_REQUIREMENTS_:
Please output the entries from the line with "Screen dimensions: 450x584" to the line with "Viewport: 598px width, 538px", copying each line exactly.

_STORED DATA_:
** start **
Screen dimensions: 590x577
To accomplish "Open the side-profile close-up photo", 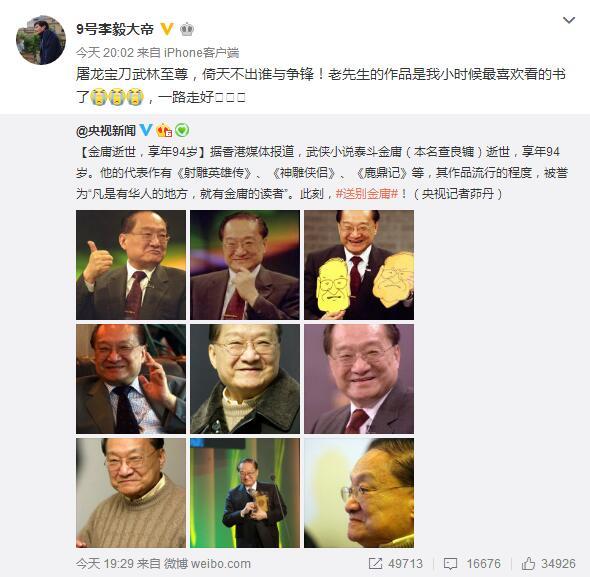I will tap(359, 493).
** end **
** start **
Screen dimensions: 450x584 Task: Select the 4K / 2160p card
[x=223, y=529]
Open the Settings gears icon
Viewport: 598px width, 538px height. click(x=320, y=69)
** end **
_SOLUTION FOR THIS PROBLEM_:
Screen dimensions: 450x584 Task: Select the 4K / 2160p card
[x=223, y=529]
Open the Settings gears icon
Viewport: 598px width, 538px height. click(x=320, y=69)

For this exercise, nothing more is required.